In hybrid and fuel cell vehicles, a Power Electronics Bay (PEB) performs many necessary functions related to power conversion and distribution. PEB enclosures or chassis are typically designed to provide housed components with both environmental protection and shielding from incoming and outgoing electromagnetic interference (EMI). A PEB chassis generally comprises a body and cover constructed of either stainless steel or aluminum, each member having a machined sealing flange along an outer edge, pre-drilled to accommodate fastening bolts. One or both of the flanges typically has a groove to support a metal-impregnated, conductive, silicone o-ring to form an environmental seal when the cover of the enclosure is bolted closed. EMI shielding is provided by the continuous conductive shrouding formed by the metallic structure of the body and cover in conjunction with the conductivity of the o-ring in the seam. Because strong and evenly distributed clamping pressure is needed to provide a reliable seal, reinforcement of sealing flanges is typically required to provide adequate rigidity and prevent warping from the substantial compressive forces generated by a plurality of bolts spaced 1'' to 2'' apart. As a result, part count and overall vehicle weight are increased along with the complexity of associated assembly processes. Further, conductive, EMI shielding o-rings are often nickel-filled and add additional expense while contributing no additional environmental protection compared to conventional, non-conducting silicone rubber o-rings.

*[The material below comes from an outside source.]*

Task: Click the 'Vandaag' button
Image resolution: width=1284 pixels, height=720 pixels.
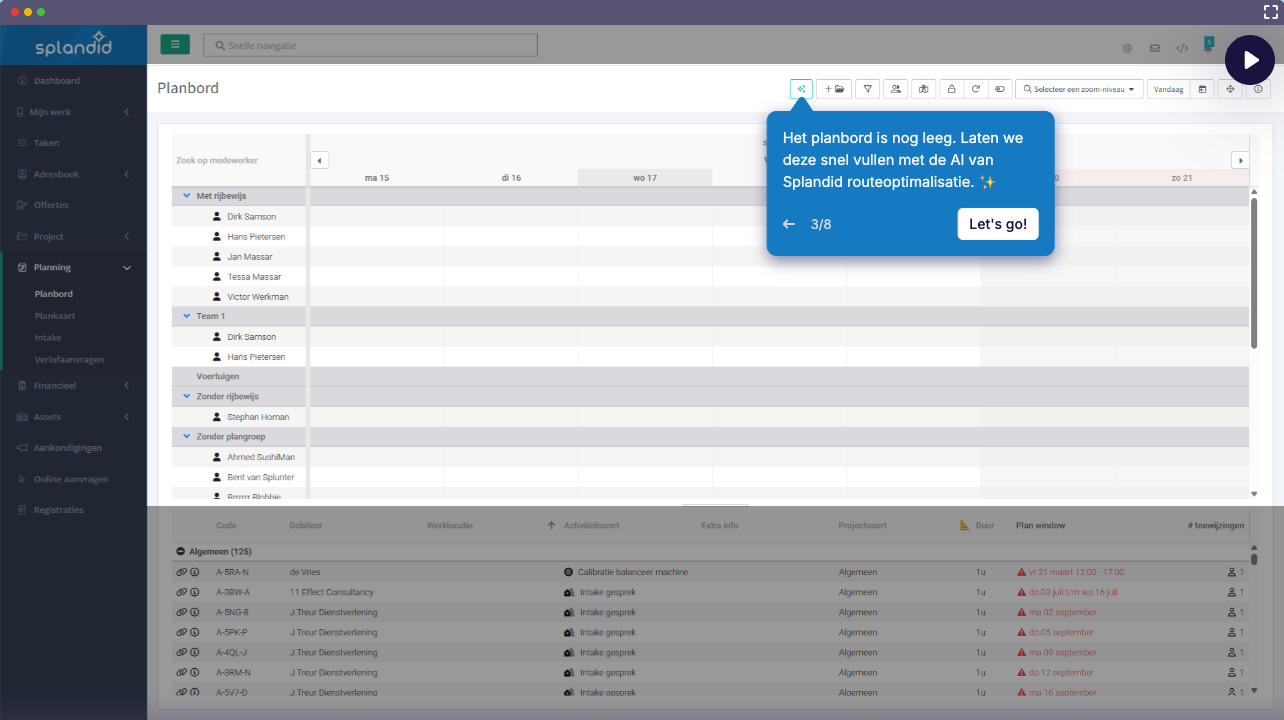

Accordingly, it is desirable to provide a system for clamping a cover to a PEB chassis that is easily installable and eliminates the need for multiple fasteners. Further, it is desirable that such a system provides EMI shielding along the seams and corners of a PEB chassis without the use of a conductive o-ring. Furthermore, other desirable features and characteristics of the present invention will become apparent from the subsequent detailed description and the appended claims, taken in conjunction with the accompanying drawings and the foregoing technical field and background.
SUMMARY OF THE INVENTION
A system is provided for securing a cover having a first surface onto a chassis having a rim, the rim having a second surface. The system comprises a clamping rail and a fastener coupled to the rail. The clamping rail is configured to form a loop that circumferentially engages the first surface and the second surface and, when constricted, produces a first force substantially coplanar with the loop. The fastener is configured to constrict the rail, the rail and the first and second surfaces configured to produce a second force having a component substantially orthogonal to the loop when the rail is constricted.

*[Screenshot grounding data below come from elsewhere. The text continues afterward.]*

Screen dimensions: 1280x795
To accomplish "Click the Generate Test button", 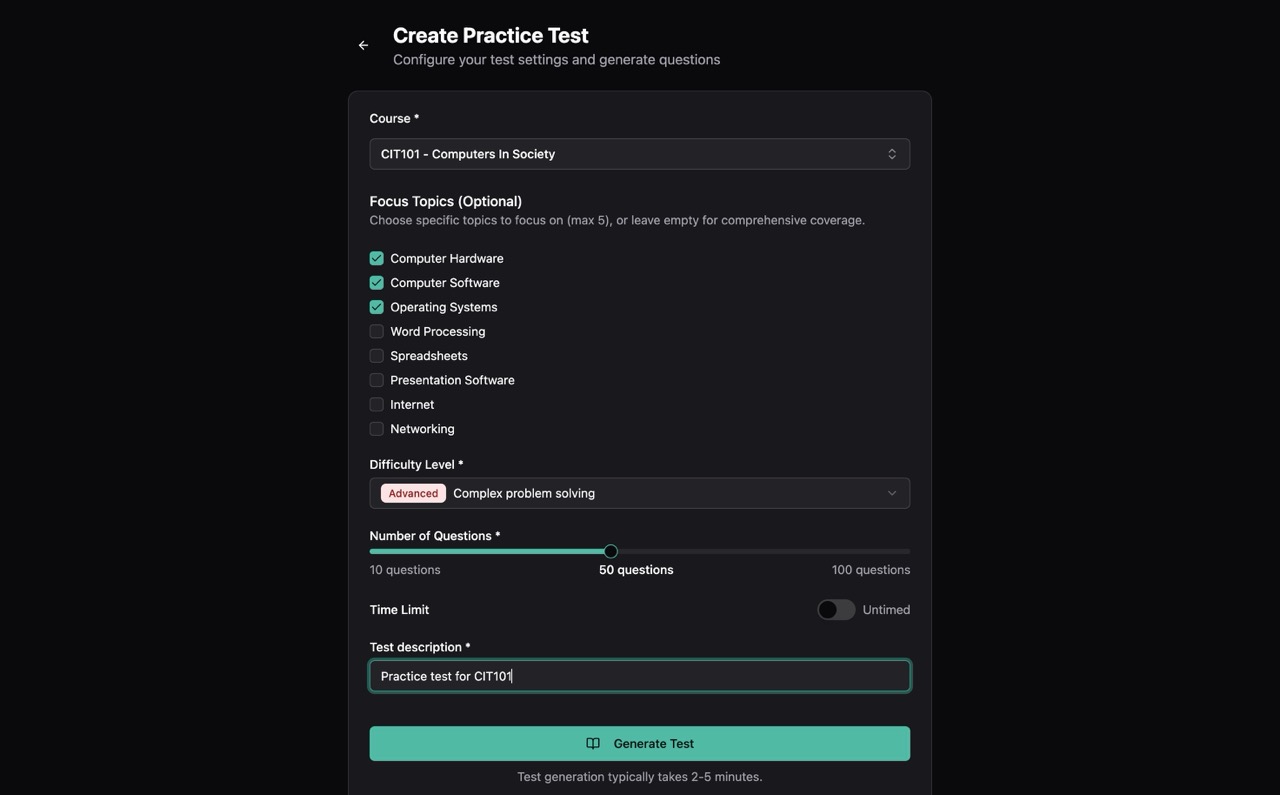I will [x=639, y=743].
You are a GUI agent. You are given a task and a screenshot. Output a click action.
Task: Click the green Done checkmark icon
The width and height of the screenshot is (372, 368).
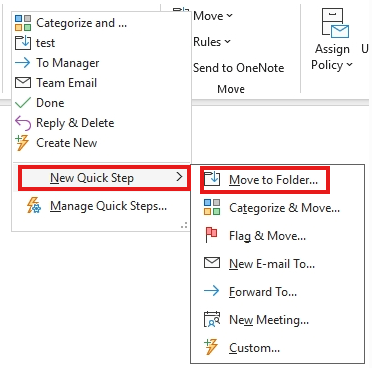23,103
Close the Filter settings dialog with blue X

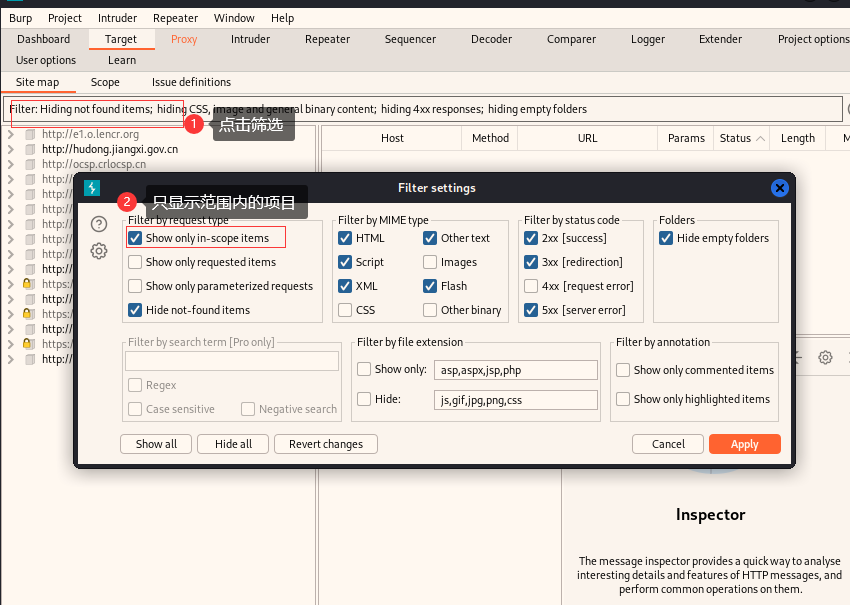780,188
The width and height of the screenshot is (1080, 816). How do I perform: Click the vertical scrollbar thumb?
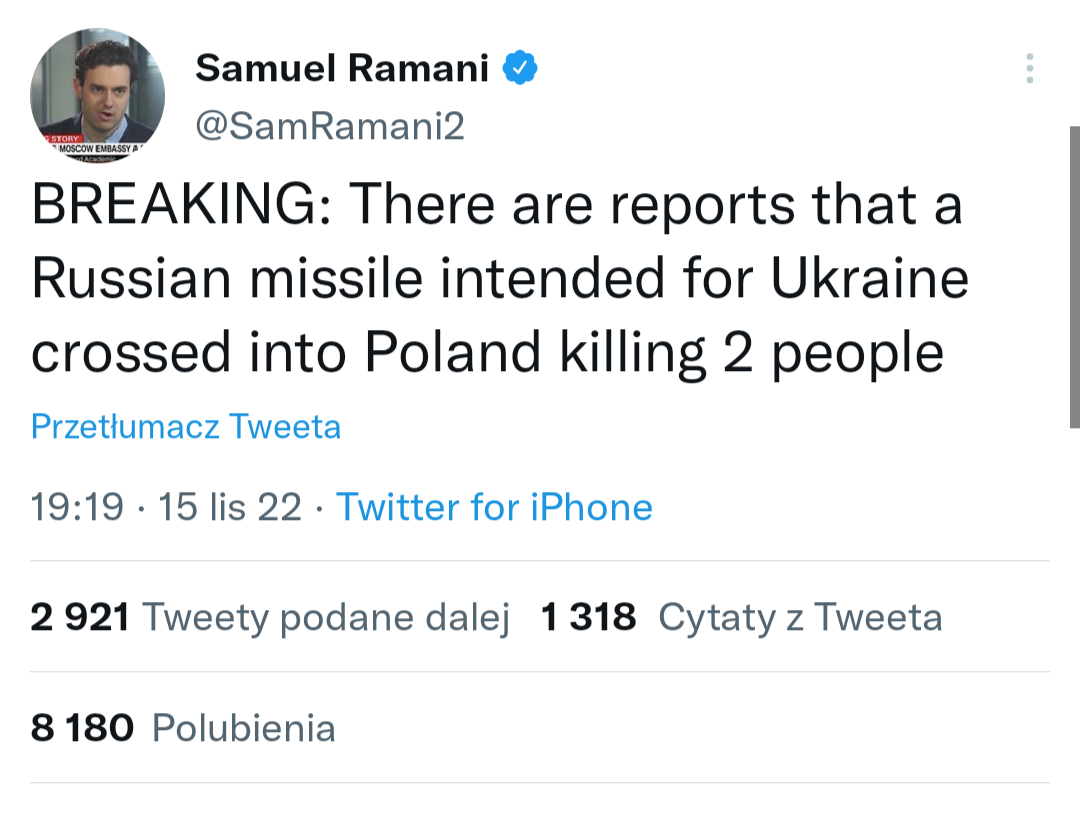[x=1073, y=275]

A method is provided for clamping a cover having a first surface onto a chassis body having a rim, the rim having a second surface. The method comprises the steps of circumferentially aligning a clamping rail to the first and second surfaces, constricting the circumference of the clamping loop to engage the first and second surfaces with a first force substantially coplanar with the loop, the clamping loop and the first and second surfaces being configured to convert at least a portion of the first force to a second force substantially orthogonal to the loop that clamps the cover onto the rim, and fixing the clamping loop in its circumferentially restricted position.

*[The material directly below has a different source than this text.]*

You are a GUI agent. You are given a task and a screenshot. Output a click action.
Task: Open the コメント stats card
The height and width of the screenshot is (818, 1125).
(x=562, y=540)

DESCRIPTION OF THE DRAWINGS
The present invention will hereinafter be described in conjunction with the following drawing figures, wherein like numerals denote like elements, and
FIG. 1 is a schematic view of an exemplary automobile illustrating the manner in which an embodiment is integrated with various sub-components of an automobile;
FIG. 2 is an isometric view of a power electronics bay enclosure in accordance with a first embodiment of the present invention;
FIGS. 3-5 are cross-sectional schematic drawings illustrating clamping rails in accordance with further embodiments of the present invention;
FIGS. 6-7 are isometric views of a clamping rail in accordance with a further embodiment of the present invention;
FIG. 8 is an isometric view of a clamping rail and corner brace in accordance with yet a further embodiment of the present invention;
FIGS. 9-10 are isometric views of a clamping rail and fastener in accordance with yet a further embodiment of the present invention;
FIG. 11 is an isometric view of a clamping rail integrated with a lever-actuated fastener in accordance with yet a further embodiment of the present invention;
FIG. 12 is an isometric view of a clamping rail corner structure in accordance with yet a further embodiment of the present invention; and
FIG. 13 is an isometric view of a clamping rail welded in accordance with yet a further embodiment of the present invention.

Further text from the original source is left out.